**Saved data entries:**
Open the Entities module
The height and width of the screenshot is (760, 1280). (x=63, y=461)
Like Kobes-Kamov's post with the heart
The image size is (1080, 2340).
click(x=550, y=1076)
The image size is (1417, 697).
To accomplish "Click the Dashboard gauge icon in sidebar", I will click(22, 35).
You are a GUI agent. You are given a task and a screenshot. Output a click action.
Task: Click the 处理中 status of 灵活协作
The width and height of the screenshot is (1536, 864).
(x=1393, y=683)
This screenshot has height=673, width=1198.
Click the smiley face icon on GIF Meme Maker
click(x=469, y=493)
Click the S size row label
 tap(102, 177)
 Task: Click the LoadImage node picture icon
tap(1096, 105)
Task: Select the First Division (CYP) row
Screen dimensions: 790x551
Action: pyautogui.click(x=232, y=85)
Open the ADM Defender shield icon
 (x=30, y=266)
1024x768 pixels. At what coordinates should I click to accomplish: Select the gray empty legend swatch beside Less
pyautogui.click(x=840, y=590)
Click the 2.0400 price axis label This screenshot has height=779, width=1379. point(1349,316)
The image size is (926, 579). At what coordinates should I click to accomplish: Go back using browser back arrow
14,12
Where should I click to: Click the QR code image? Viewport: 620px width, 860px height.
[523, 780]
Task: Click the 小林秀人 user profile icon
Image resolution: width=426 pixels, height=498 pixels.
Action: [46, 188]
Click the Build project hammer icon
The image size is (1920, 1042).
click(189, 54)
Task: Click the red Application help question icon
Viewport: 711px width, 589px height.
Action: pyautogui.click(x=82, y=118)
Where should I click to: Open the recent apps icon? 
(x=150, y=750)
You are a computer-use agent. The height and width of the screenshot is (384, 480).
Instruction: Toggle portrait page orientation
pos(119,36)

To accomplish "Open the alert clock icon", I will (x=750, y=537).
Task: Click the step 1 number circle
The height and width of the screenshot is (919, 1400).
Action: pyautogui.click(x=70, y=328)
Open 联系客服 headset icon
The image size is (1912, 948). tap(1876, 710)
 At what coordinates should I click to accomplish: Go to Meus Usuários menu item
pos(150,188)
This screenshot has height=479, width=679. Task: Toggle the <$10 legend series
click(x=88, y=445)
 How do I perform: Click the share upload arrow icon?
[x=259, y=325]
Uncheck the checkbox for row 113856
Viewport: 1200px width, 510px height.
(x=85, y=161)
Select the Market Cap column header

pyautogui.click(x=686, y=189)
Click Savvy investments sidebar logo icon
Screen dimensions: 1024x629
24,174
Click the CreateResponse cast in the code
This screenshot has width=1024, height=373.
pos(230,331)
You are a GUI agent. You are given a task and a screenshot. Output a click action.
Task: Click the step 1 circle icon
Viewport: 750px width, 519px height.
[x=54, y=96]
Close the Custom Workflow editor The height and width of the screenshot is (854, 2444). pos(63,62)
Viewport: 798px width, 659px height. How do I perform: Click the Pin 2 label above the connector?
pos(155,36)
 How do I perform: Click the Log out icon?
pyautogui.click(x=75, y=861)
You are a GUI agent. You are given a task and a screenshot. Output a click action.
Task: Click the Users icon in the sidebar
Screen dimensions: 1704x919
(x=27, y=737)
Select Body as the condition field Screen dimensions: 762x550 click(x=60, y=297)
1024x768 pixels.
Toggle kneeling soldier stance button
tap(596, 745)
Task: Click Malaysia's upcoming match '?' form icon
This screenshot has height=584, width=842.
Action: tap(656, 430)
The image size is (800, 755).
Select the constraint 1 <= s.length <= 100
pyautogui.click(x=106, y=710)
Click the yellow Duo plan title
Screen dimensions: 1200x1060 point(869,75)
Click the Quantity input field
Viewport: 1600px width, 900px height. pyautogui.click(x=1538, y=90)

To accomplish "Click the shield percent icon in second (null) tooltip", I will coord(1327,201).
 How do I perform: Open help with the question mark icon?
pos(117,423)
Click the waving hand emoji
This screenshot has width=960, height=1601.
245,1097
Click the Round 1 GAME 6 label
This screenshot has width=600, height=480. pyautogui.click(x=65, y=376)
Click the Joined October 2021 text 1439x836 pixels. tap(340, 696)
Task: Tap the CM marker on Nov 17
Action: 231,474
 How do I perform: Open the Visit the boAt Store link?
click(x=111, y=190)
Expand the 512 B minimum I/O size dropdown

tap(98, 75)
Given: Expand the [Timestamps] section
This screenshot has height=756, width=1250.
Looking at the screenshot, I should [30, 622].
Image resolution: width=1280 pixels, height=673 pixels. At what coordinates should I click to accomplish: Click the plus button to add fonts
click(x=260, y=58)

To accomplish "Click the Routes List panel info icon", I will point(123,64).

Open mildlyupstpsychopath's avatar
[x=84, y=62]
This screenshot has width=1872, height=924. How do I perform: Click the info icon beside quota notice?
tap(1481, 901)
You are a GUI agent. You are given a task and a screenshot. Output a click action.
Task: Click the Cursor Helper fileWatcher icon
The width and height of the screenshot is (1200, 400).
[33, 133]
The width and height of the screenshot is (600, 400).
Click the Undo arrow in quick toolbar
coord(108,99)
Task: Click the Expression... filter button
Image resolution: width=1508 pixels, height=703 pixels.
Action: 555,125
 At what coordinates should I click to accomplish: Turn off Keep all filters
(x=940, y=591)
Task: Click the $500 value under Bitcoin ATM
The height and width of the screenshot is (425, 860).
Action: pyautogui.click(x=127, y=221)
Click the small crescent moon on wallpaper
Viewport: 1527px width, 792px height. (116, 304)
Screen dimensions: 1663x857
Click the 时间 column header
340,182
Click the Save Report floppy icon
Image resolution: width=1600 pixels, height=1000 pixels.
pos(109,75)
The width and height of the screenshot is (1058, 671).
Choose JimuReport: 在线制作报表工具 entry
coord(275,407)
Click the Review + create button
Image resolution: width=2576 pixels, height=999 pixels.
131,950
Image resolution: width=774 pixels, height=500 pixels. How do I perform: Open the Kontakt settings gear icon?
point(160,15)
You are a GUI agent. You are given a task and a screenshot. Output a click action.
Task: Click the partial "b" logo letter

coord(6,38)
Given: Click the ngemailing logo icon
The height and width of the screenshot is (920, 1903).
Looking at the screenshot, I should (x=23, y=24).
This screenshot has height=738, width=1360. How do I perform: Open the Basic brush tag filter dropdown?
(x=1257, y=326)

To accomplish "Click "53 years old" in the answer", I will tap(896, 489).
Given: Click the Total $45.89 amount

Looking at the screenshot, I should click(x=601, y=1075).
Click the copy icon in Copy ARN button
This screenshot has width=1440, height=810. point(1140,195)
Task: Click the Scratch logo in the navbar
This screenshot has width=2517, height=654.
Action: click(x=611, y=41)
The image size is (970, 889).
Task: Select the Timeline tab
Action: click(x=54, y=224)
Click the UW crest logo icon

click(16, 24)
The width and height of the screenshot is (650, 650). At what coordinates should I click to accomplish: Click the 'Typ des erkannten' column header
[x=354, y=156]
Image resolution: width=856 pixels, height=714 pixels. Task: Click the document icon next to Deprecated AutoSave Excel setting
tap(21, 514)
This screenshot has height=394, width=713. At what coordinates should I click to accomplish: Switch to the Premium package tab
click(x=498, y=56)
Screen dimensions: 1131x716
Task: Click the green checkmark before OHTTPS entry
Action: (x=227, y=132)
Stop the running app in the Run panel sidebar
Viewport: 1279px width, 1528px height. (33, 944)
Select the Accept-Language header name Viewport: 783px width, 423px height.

**REQUIRED WORK:** Return all lines in the entries above that carry the word "circle".

**ANSWER SECTION:**
Task: Click the step 1 number circle
Task: Click the step 1 circle icon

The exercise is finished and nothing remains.